• _Try it_: Across the entries that follow, count each line holding "Load" and state the total alone.

• _Data for this exercise_:
....

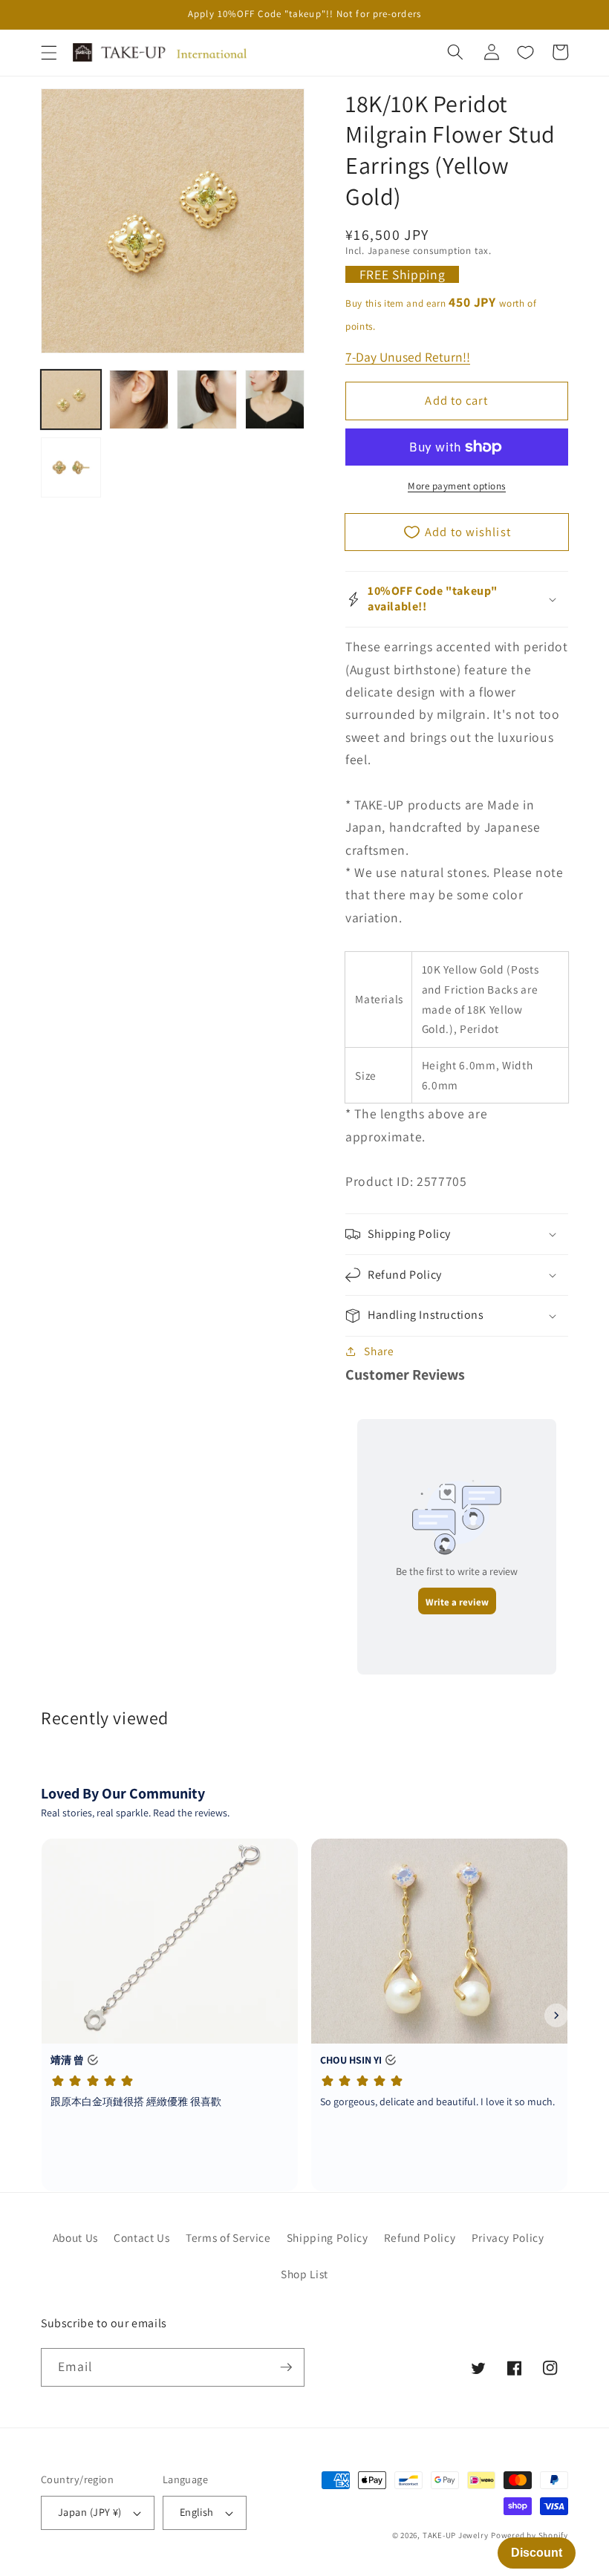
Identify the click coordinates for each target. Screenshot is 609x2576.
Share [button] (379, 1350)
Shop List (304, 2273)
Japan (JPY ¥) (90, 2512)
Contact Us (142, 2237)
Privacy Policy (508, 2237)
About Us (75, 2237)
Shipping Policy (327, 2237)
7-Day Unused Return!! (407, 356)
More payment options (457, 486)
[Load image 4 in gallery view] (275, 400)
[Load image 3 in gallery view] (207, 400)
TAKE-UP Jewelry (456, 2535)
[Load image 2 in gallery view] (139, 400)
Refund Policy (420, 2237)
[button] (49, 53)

....

• _Answer to the exercise_: 3